This meltdown was not directly caused by the earthquake or the tsunami. It was because of a lack of back-up power. If they had enough back-up power, regardless of the earthquake/tsunami, they could have kept the cooling water running, and none of the meltdowns would have happened. The plant would probably be back up and running by now.

Japan, for whatever reason, has two electrical frequencies (50 Hz and 60 Hz). And, you can't run a 50 Hz motor at 60 Hz or vice versa. So, whatever frequency the plant was using/providing is the frequency they need to power up. "U.S. type" equipment runs at 60 Hz and "European type" equipment runs at 50 Hz, so in providing an alternative power source, keep that in mind.

Next, that plant is in a fairly remote mountainous area. To supply external power requires a LONG power line from another area (requiring days/weeks to build) or large gasoline/diesel driven generators. Those generators are heavy enough that flying them in with a helicopter is not an option. Trucking them in may also be a problem due to the roads being blocked from the earthquake/tsunami. Bringing them in by ship is an option, but it also takes days/weeks.

The bottom line is, the risk analysis for this plant comes down to a lack of SEVERAL (not just one or two) layers of back-ups. And, because this reactor is an "active design", which means it requires power to stay safe, those layers are not a luxury, they're required.

This is an old plant. A new plant would not be designed this way.

Edit (03/19/2011) ==============================================

J Presley: To answer your question requires a short explanation of terms.
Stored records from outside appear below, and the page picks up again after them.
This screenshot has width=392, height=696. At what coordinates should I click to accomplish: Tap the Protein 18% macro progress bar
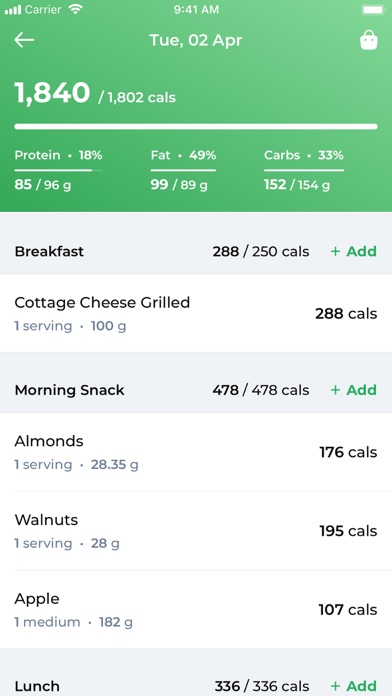click(x=58, y=170)
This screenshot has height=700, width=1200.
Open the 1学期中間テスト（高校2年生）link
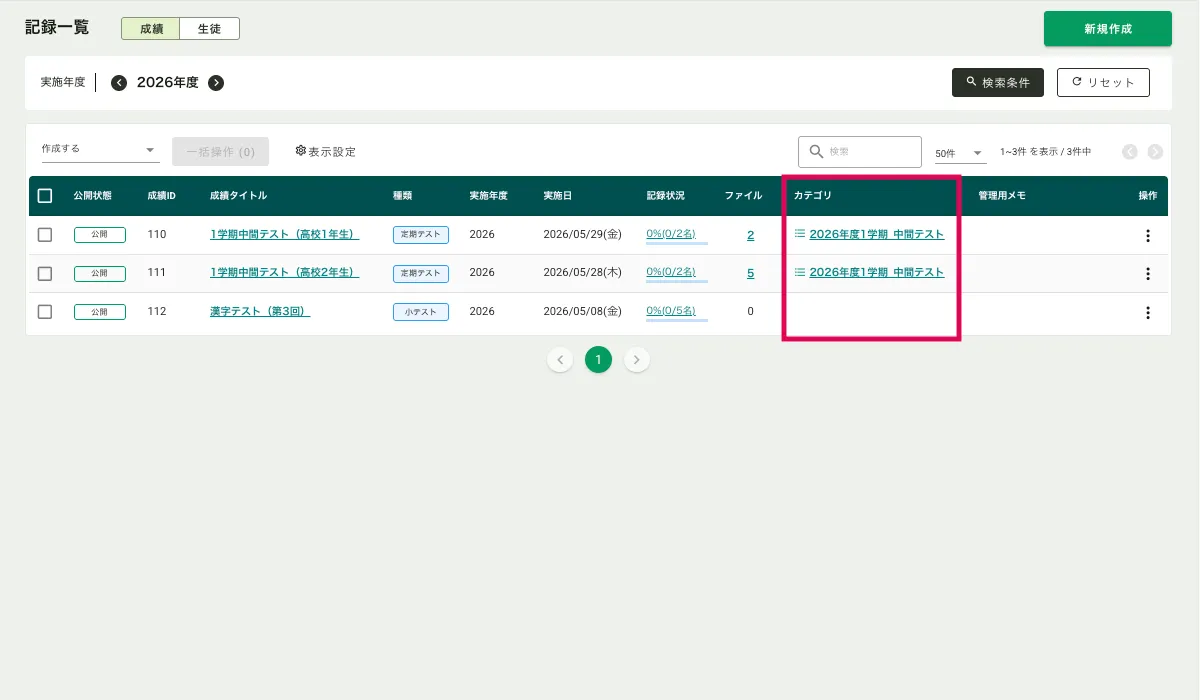[284, 273]
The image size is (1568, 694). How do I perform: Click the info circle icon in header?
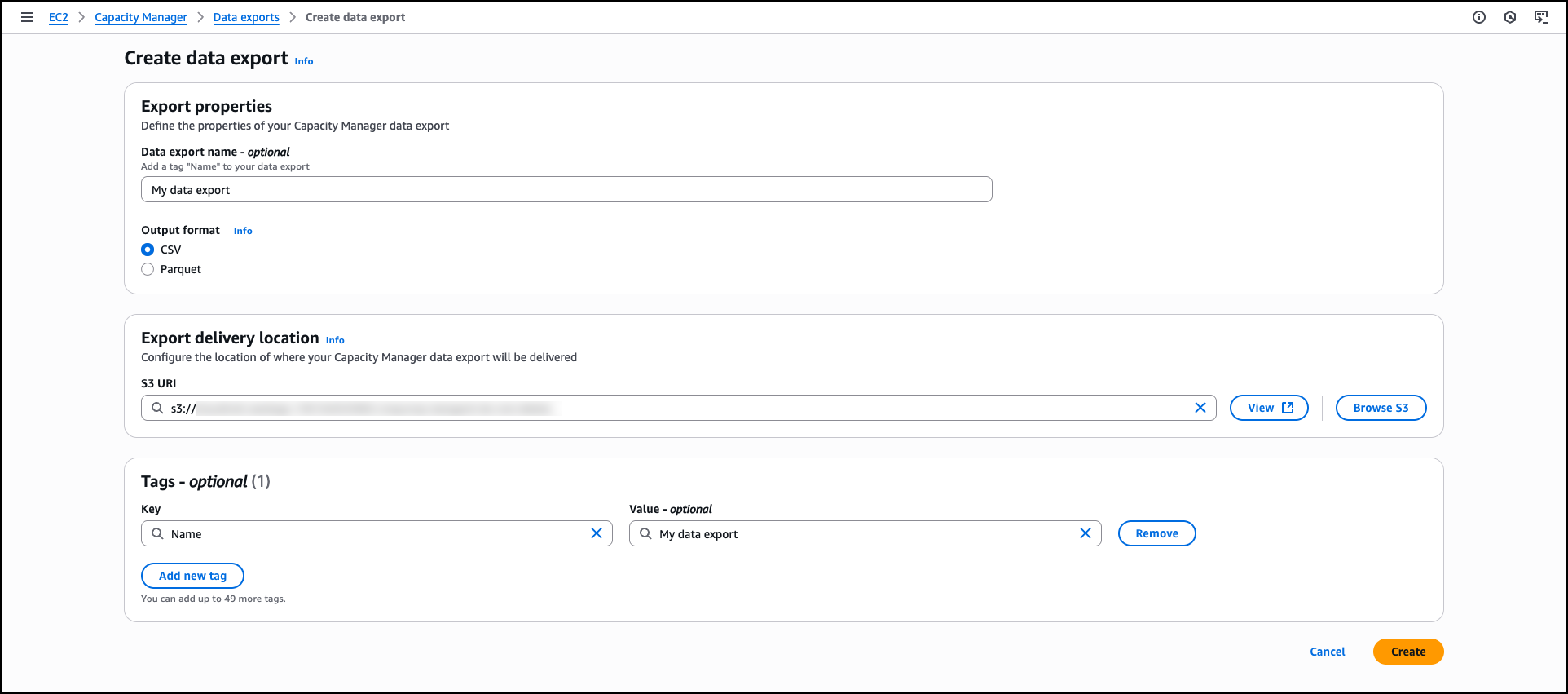(x=1478, y=17)
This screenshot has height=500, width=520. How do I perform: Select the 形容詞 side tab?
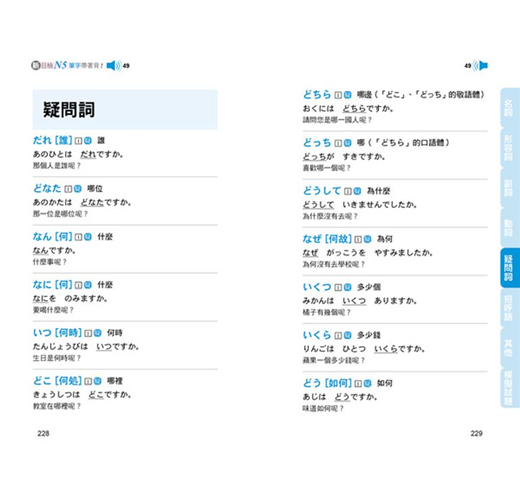[509, 148]
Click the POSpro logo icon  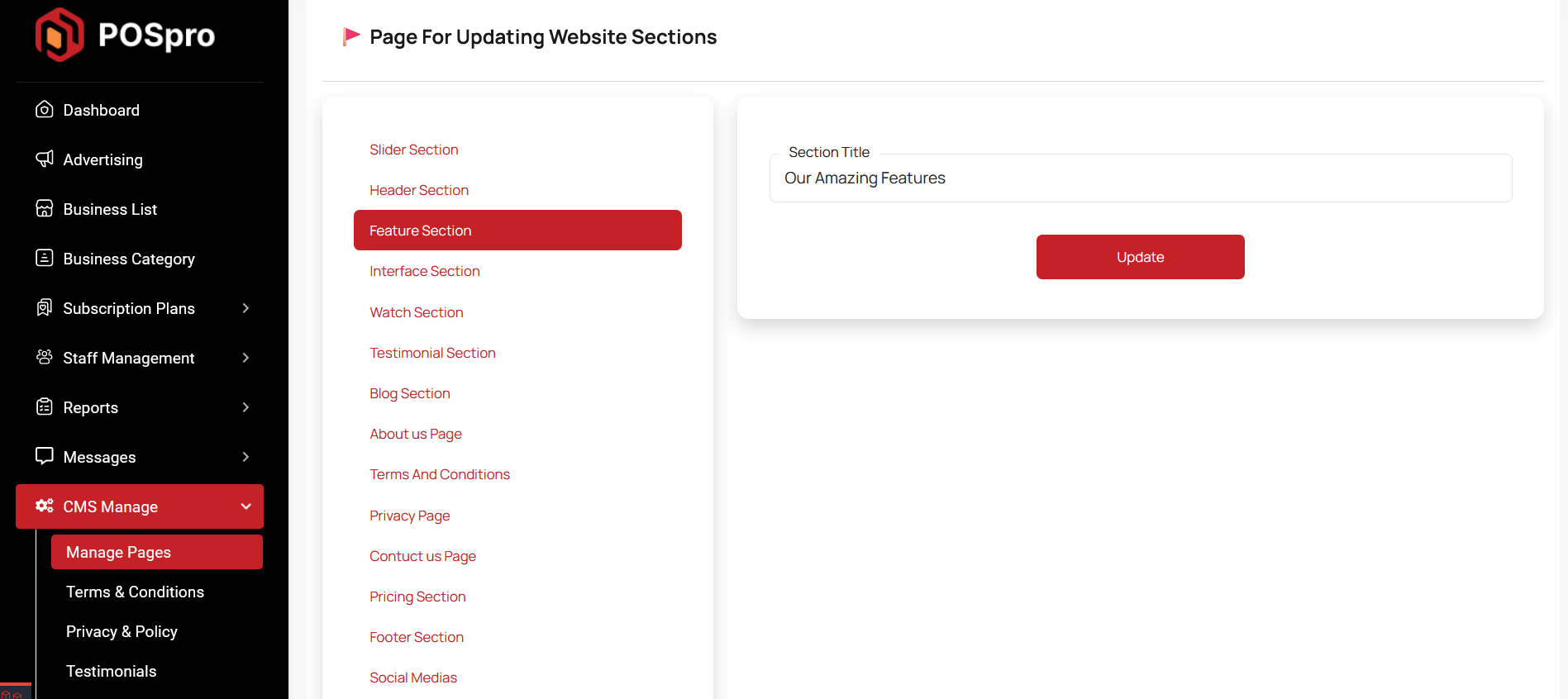pos(60,35)
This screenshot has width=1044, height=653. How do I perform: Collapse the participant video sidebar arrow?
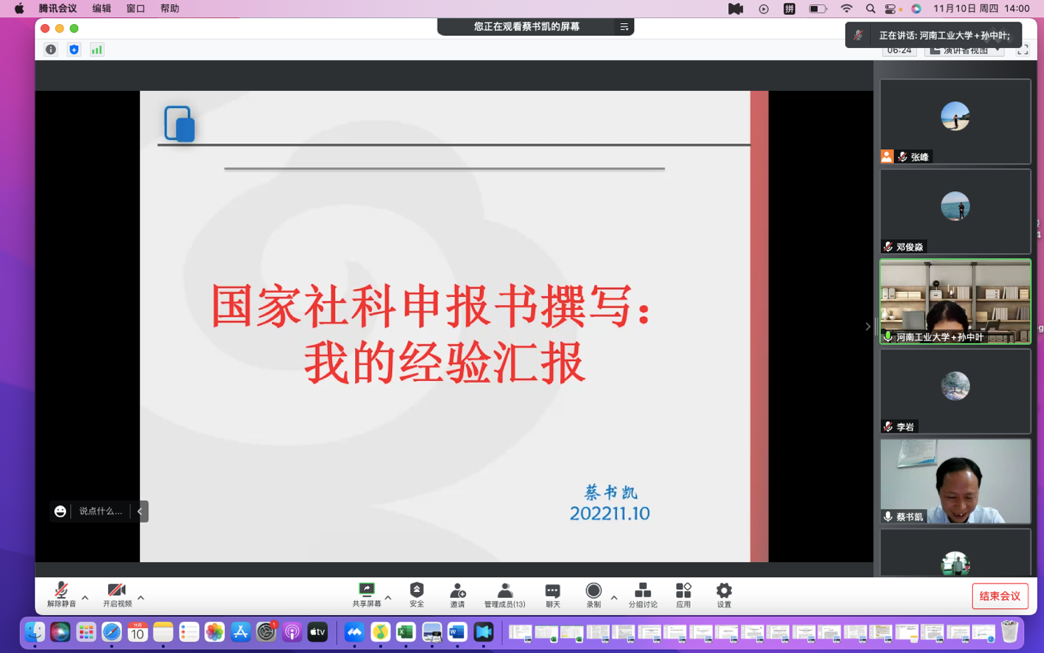point(867,327)

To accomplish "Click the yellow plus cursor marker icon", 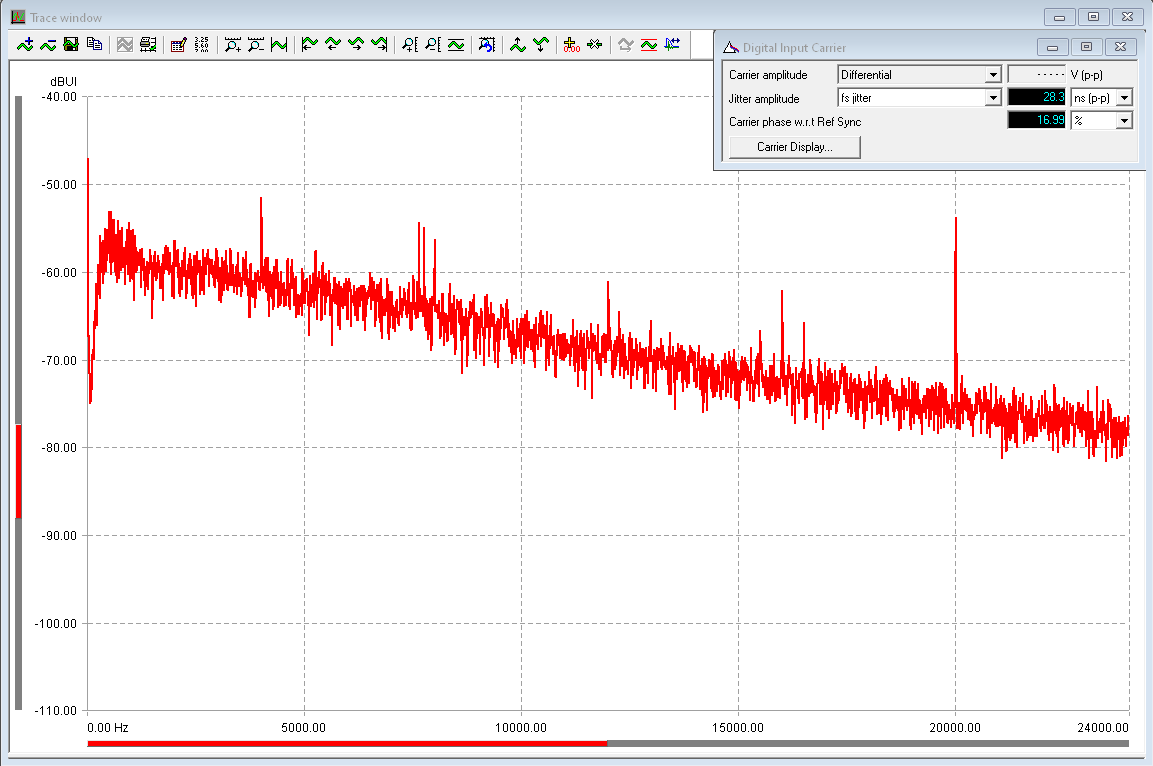I will 571,44.
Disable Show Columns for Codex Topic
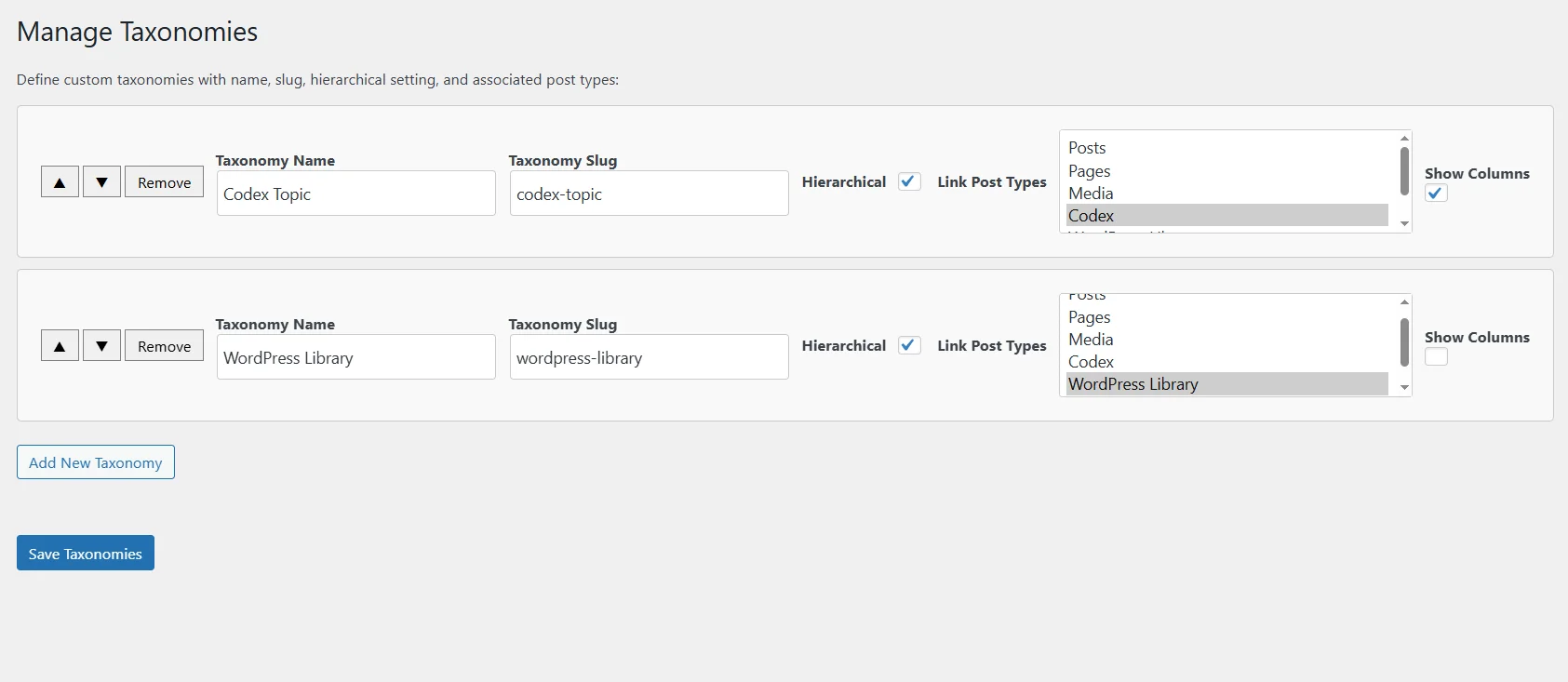The image size is (1568, 682). tap(1436, 194)
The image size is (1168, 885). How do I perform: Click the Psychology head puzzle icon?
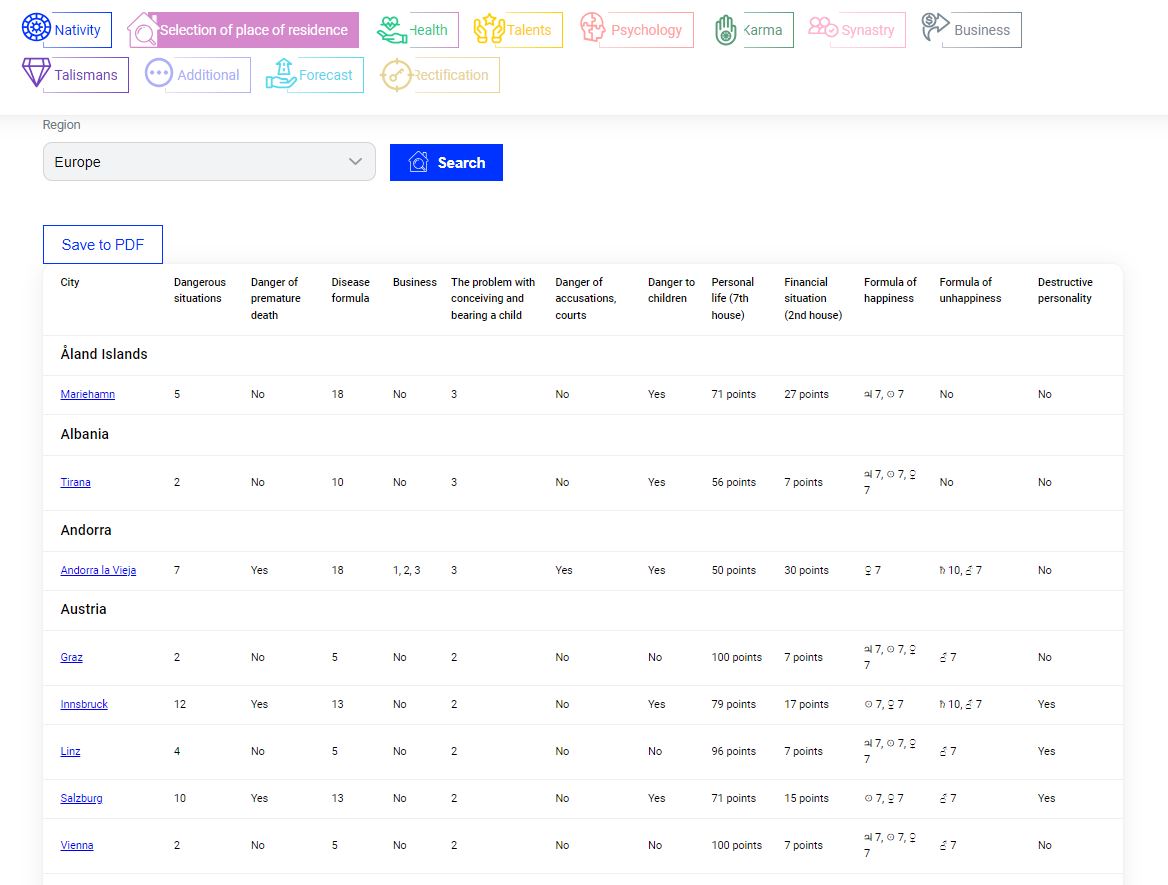pos(593,28)
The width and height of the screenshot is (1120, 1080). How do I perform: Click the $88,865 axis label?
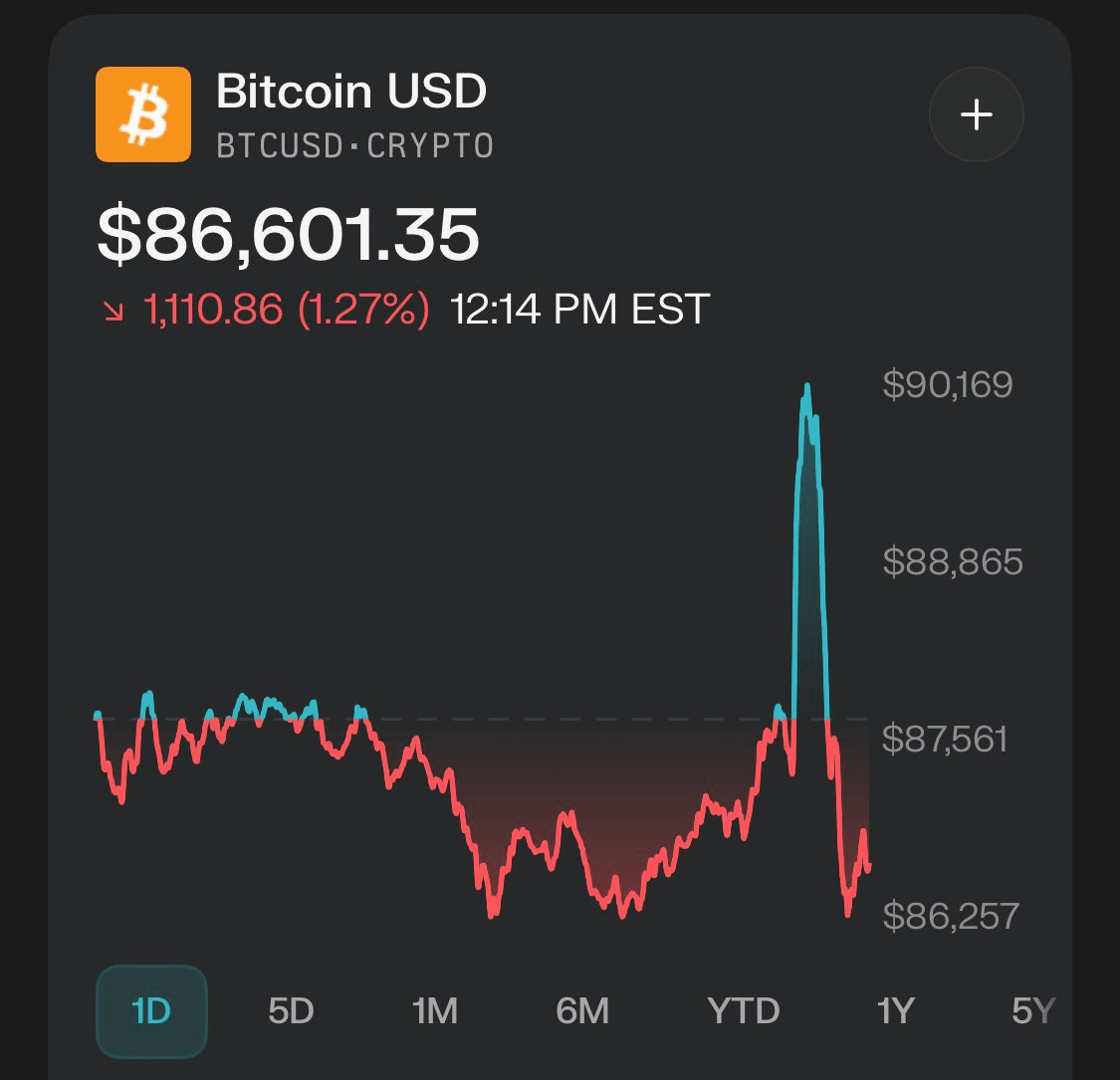tap(952, 562)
As I said in my comment, to me, this is a matter of "when", not "if", and as a crude model, I suggested the Poisson Distribution/Process. The Poisson Process is a series of events that happen at an average rate over time (or space, or some other measure). These events are independent of each other and random (no patterns). The events happen one at a time (2 or more events don't happen at the exact same time). It is basically a binomial situation ("event" or "no event") where the probability that the event will happen is relatively small. Here are some links:

http://en.wikipedia.org/wiki/Poisson_process

http://en.wikipedia.org/wiki/Poisson_distribution

Next, the data. Here's a list of nuclear accidents since 1952 with the INES Level:

http://en.wikipedia.org/wiki/Nuclear_and_radiation_accidents

I count 19 accidents, 9 state an INES Level. For those without an INES level, all I can do is assume the level is below Level 1, so I'll assign them Level 0.

So, one way to quantify this is 19 accidents in 59 years (59 = 2011 -1952). That's 19/59 = 0.322 acc/yr. In terms of a century, that's 32.2 accidents per 100 years. Assuming a Poisson Process gives the following graphs.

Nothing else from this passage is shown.